Ever wondered when was photography invented? Joseph Nicéphore Niépce, a Frenchman, is the person who takes the credit for taking the world’s first permanent photograph in around 1826.
Interestingly, though, he did not invent the camera itself. It was another Frenchman who invented the camera, Louis Daguerre.
Following years of trial and experimentation, Niépce was finally successful in making permanent images from nature. He called his process “héliographie”, which translates as “drawing with the sun”.
The earliest surviving image (which you can see above) shows a courtyard at Niépce’s home in Saint-Loup-de-Varennes, France. It was recorded onto a sheet of pewter plate, which was coated with bitumen of Judea – a naturally occurring light-sensitive asphalt.
It took an eight-hour exposure in bright sunshine to produce a positive image, which was complete once the unexposed areas were dissolved in oil of lavender and white petroleum.
Niépce’s 1826 heliograph was dark and blurred, and the plate had to be viewed from a certain angle in order for the details of the building to be visible. Nevertheless, it was a monumental breakthrough.
Niépce had previously made a copy of a 17th-century engraving using the same process. He also made another ‘heliograph’ in 1824 and described it in a letter to his brother: “I have succeeded in obtaining a picture as good as I could wish,” he wrote.
“The objects appear with astonishing sharpness and exactitude down to the smallest details and finest gradations. As the image is almost colorless, one can judge it only by holding it at an angle, and I can tell you the effect is downright magical.” This heliograph has not survived.

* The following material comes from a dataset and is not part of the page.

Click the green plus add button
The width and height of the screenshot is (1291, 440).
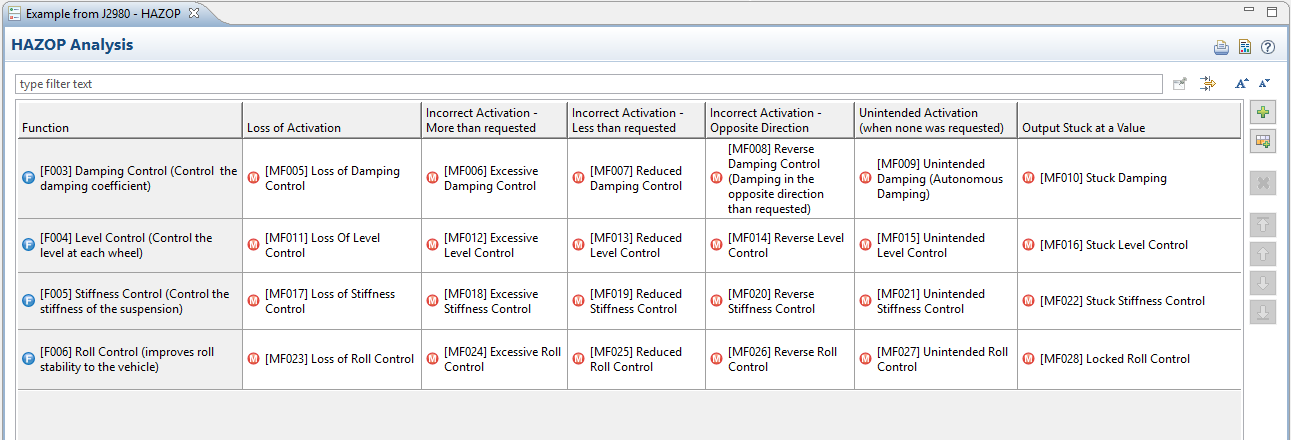(1263, 113)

Niépce’s pioneering work was not recognized in his lifetime and he died in obscurity in 1833. It wasn’t until 1952 that the photo-historian, Helmut Gernsheim, discovered the image, stored in a London warehouse, and confirmed it as the world’s first photograph.
However, before his death, Niépce shared his process with his business partner – Daguerre, who went on to develop his own groundbreaking “Daguerreotype” process – and would be credited as the inventor of the camera.

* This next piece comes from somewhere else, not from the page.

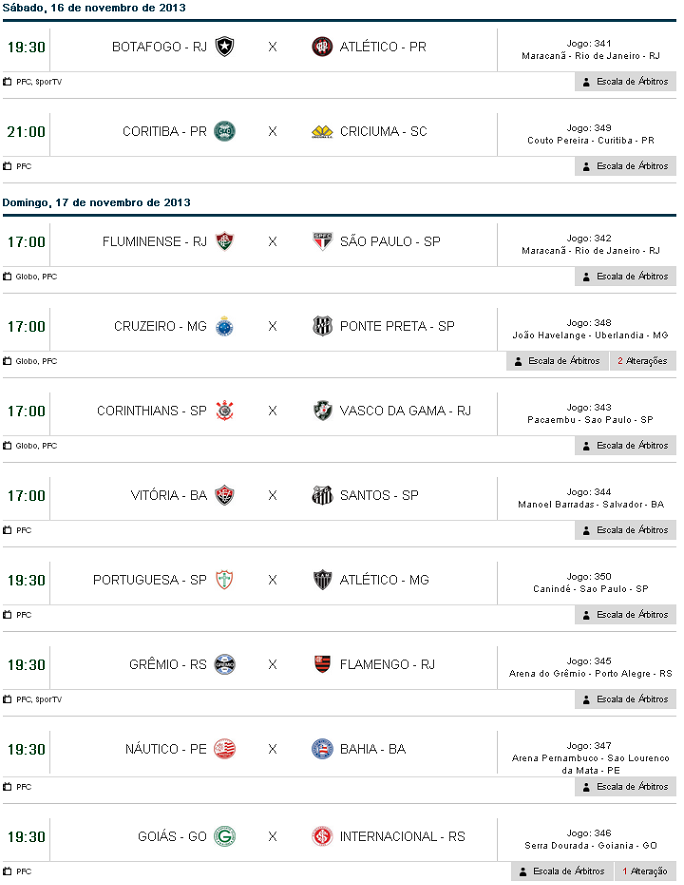Click the Náutico - PE team name

pos(166,749)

The precursor to the camera
Niépce’s new process used a camera obscura to create the image. This optical device could take the form of a light-tight box or a darkened room, with a small hole in one side that lets in light from outside. As light travels in straight lines, the resulting image of the exterior scene is projected, upside-down, onto the surface directly opposite.
The camera obscura had been in use for a long time. The term, first used in 1604 by the German mathematician and astronomer Johannes Kepler, comes from the Latin for “chamber” (“camera”) and “dark” (“obscura”).

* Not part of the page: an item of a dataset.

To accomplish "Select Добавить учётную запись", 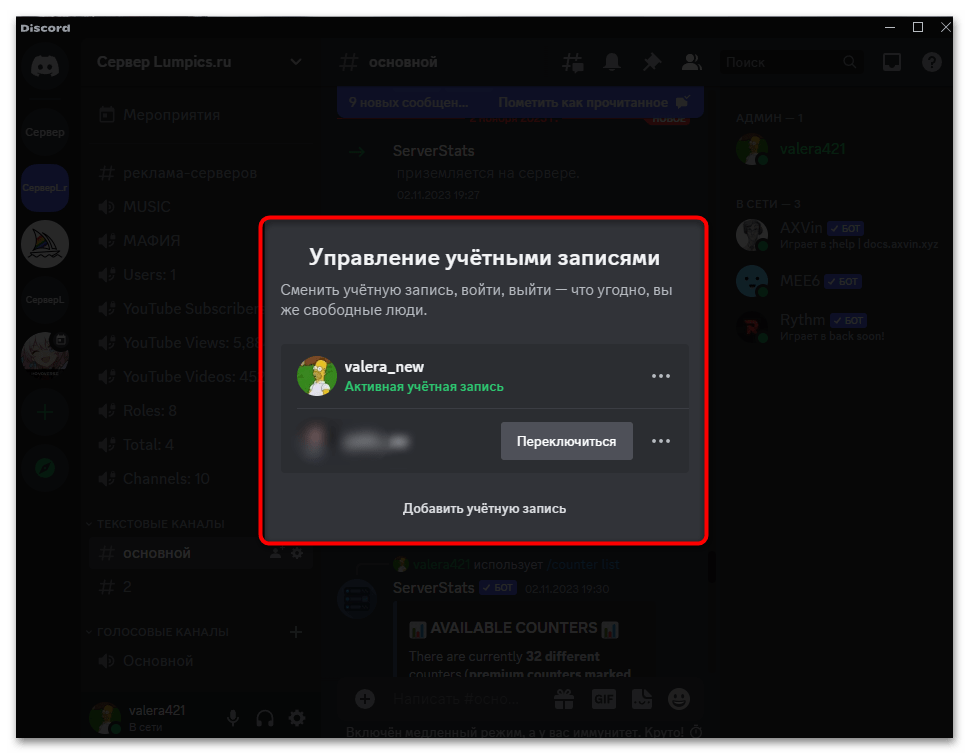I will point(484,508).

The first known use of a camera obscura was in around 400BC, by the Chinese philosopher Mozi. It was later by the Greek philosopher Aristotle. In the 13th century, Roger Bacon described using one to observe a solar eclipse.
Rudimentary lenses were added to the aperture from the 16th century onwards, to give a sharper and more detailed image. By the early 18th century, wooden camera obscura devices were being made that had a distinctly camera-like design.
Images made by a camera obscura were regarded as a visual wonder, a scientifically interesting phenomenon, and a useful drawing aid. However, beyond tracing their outlines by hand, it was impossible to make these images in any way permanent until Niépce’s invention.
Thomas Wedgwood
Thomas Wedgwood (1771-1805) made the earliest documented experiments in recording images on paper and leather coated with light-sensitive silver nitrate – and therefore also has a claim to being the first photographer.
In a letter from the 1790s, inventor and mechanical engineer James Watt wrote that Wedgwood’s primary objective in these “silver pictures” had been “to capture real-world scenes with a camera obscura,” but those attempts failed.
The son of the famous potter Josiah Wedgwood, Thomas Wedgwood did succeed in capturing what Watt described as “silhouette images of objects in contact with the treated surface”, later called photograms. However, as Wedgwood lacked a means to make them permanent, the unexposed areas gradually darkened in daylight.